The new 3-D structure, which was obtained using X-ray crystallography and electron microscopy, revealed that the outer surface of the Zika NS1 protein has substantially different electrical-charge properties than those of other flaviviruses—indicating it may interact differently with the members of an infected person’s immune system.
This study was also the first to capture the molecular structure of flexible loops on the wing domains of the protein, which had been hidden from view in previous studies.
“From NS1 structure studies in dengue, it was thought this loop flipped up, but our study in Zika virus shows it flips down from the wings,” said co-author Richard Kuhn, professor of biological sciences at Purdue and director of the Purdue Institute of Inflammation, Immunology and Infectious Disease. “This is very important because it indicates an interaction with the cellular membrane of the host and a possible mechanism by which NS1 carries out its multiple functions.
“Seeing this difference provides new insights that help us better understand the NS1 protein,” said Kuhn, who was a member of the research team that first determined the structure of the Zika virus. “Understanding its structure and functions help us identify targets for inhibitors to block important viral processes and treat infection.”
The team also looked at changes in the genetic sequence of the Zika NS1 protein over time, noted David L. Akey, a research scientist in Smith’s lab and the study’s other lead author.
“Just as the common cold and flu viruses change over time, Zika virus changed during its spread around the world so that NS1 in Brazilian infections looks different to the immune system than its African ancestor,” Akey said.
The NS1 (nonstructural protein 1) protein plays several roles in viral infections. Inside infected cells, it is essential to making new copies of the virus to infect additional cells. Infected cells also secrete NS1 packets into the patient’s blood stream, where higher levels have been associated with more severe illness.
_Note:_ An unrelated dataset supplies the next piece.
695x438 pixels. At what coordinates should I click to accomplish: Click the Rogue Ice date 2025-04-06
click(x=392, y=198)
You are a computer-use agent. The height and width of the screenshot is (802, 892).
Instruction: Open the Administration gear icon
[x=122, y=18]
The cross-shaped protein has two distinct surfaces. The inner surface is “greasy” and is believed to interact with cell membranes, while the outer surface, once secreted into the blood, can interact with the patient’s immune system.
Even without the virus present, the secreted version of some NS1 proteins can create vascular bleeding, such as is seen in severe dengue infections.
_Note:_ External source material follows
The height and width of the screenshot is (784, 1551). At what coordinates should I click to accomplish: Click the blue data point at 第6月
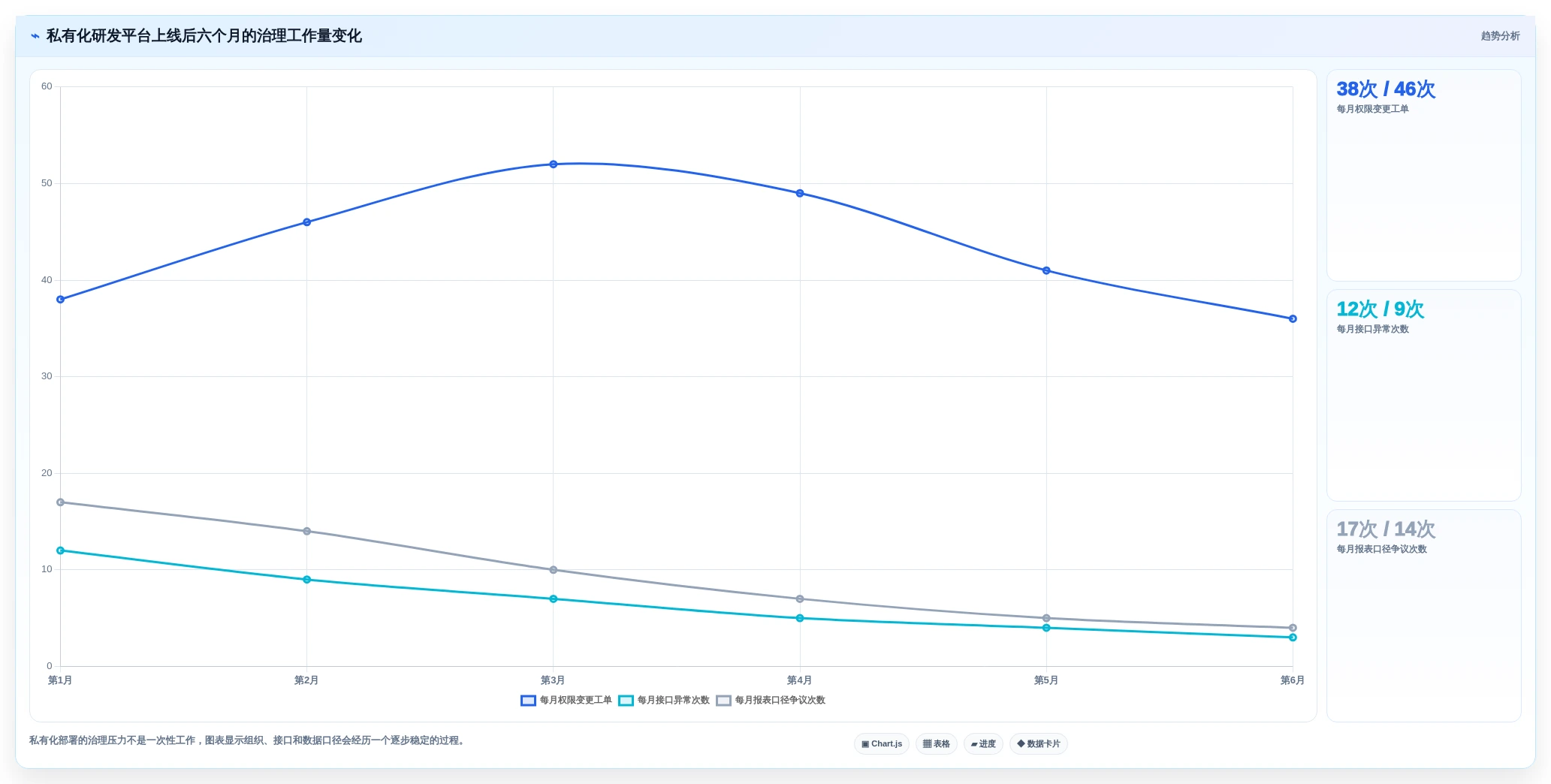(x=1293, y=319)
In 2014, many of the same team members participated in the first study to isolate and map the NS1 protein from dengue and West Nile viruses, which appeared in the journal Science. “Isolating the protein in order to study it has been a challenge for researchers,” Smith said at the time. “Once we discovered how to do that, it crystallized beautifully.”
Jamie Konwerski, Jeffrey Tarrasch and Georgios Skiniotis from LSI were also authors of the paper. X-ray crystallography data was collected at the U.S. Department of Energy’s Advanced Photon Source at Argonne National Laboratory. The electronic microscopy was conducted by the Skiniotis lab at LSI.
Support for the research was provided by Smith’s Margaret J. Hunter Collegiate Professorship and the U-M Life Sciences Institute. The X-ray beamlines at Argonne National Laboratory are supported by the National Institute of Health’s National Institute of General Medical Sciences and National Cancer Institute.